● Provided data
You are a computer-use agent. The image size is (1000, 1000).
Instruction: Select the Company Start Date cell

...

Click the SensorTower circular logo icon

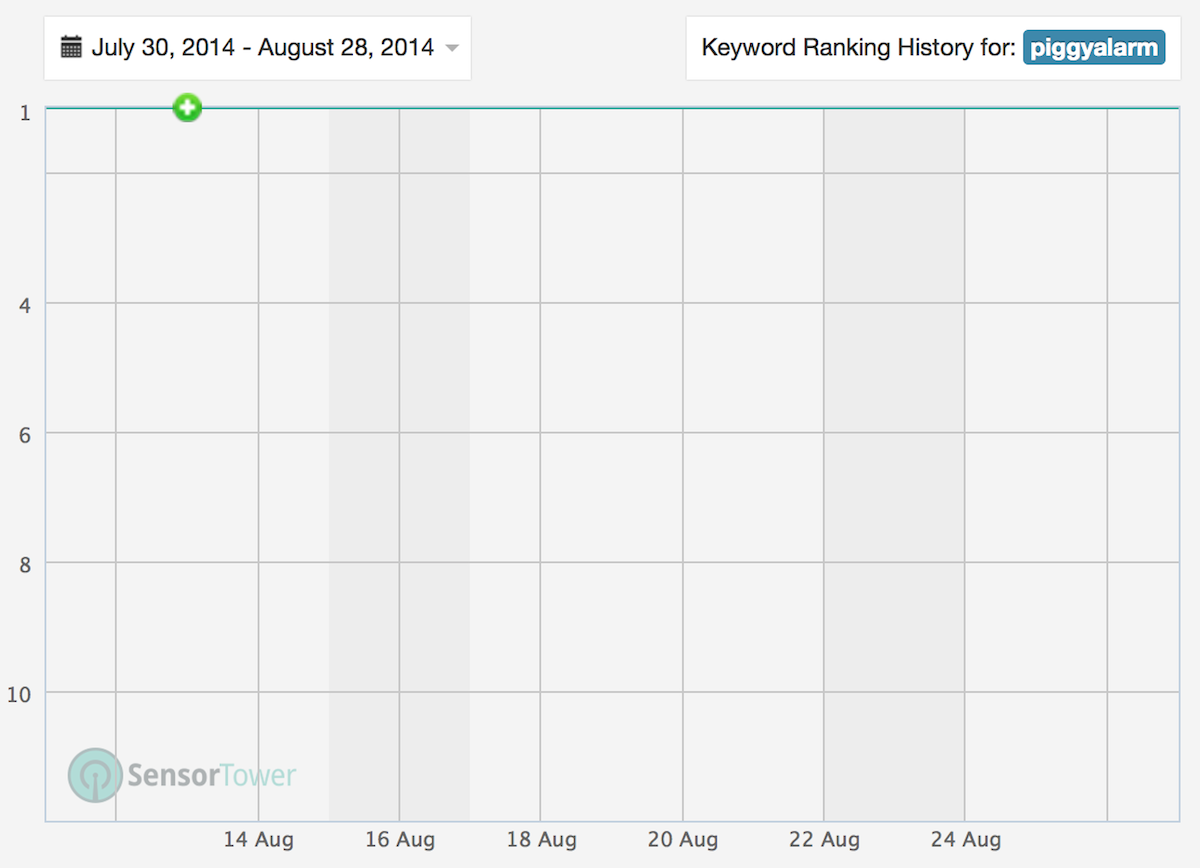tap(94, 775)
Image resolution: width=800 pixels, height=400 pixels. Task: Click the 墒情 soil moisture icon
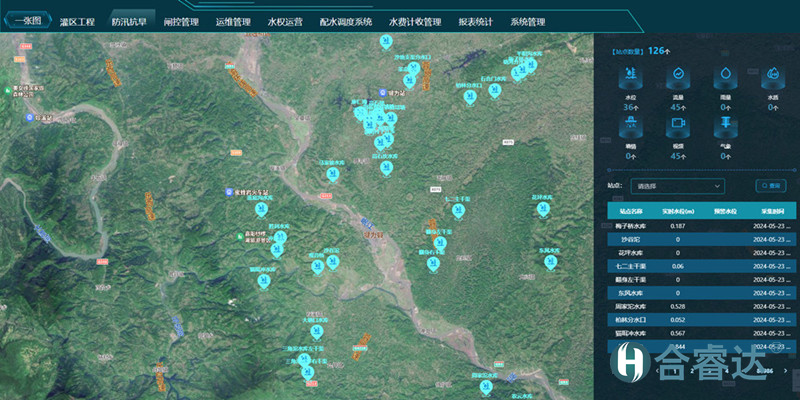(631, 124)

---

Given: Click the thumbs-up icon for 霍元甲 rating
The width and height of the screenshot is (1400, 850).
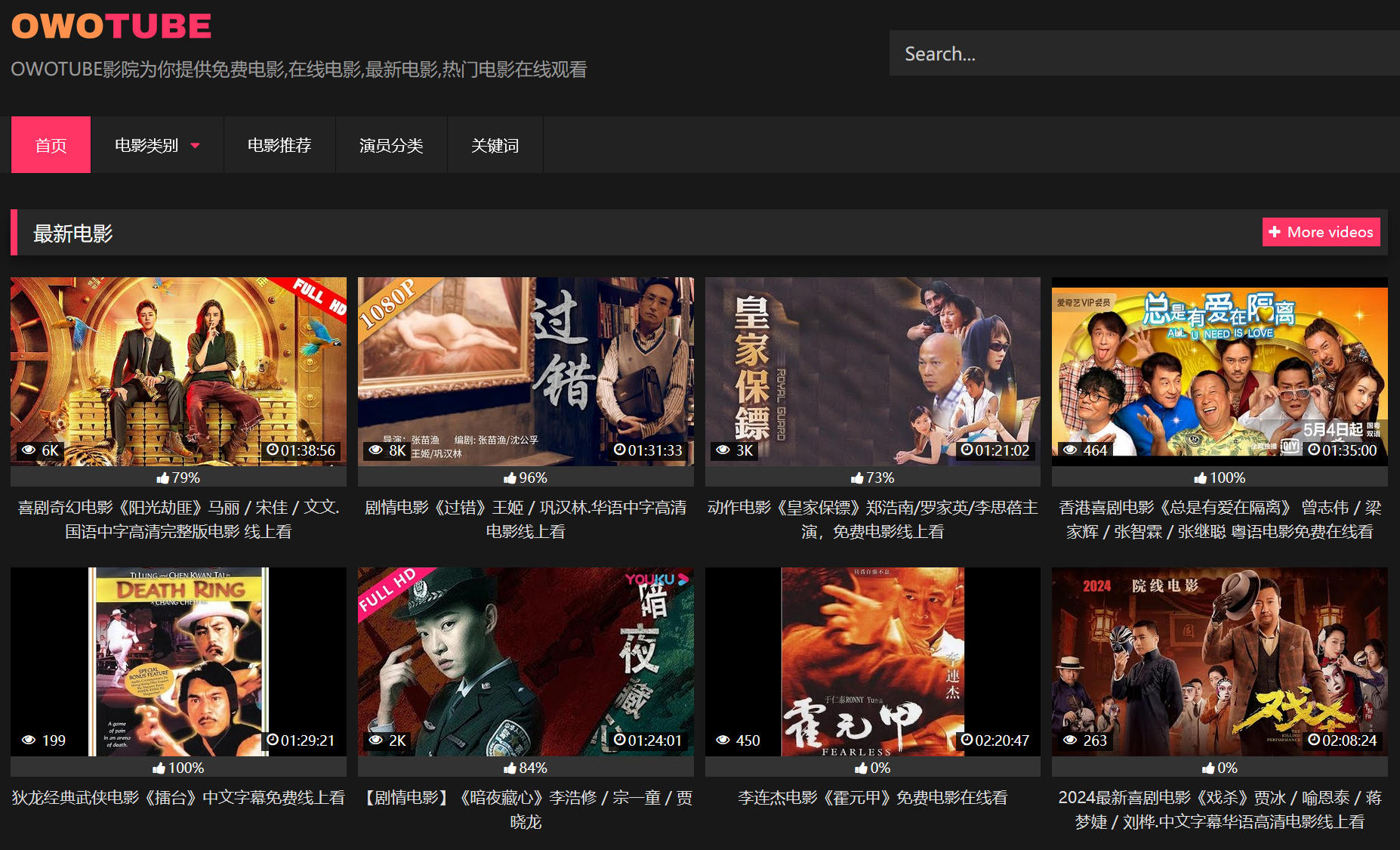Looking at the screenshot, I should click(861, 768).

● What you have to do
Considering only the material above, set down every line from the one with "You are a computer-use" to the one with "Instruction: Select the", inclusive, exactly as written.

● Output for this task
You are a computer-use agent. The image size is (1000, 1000).
Instruction: Select the Company Start Date cell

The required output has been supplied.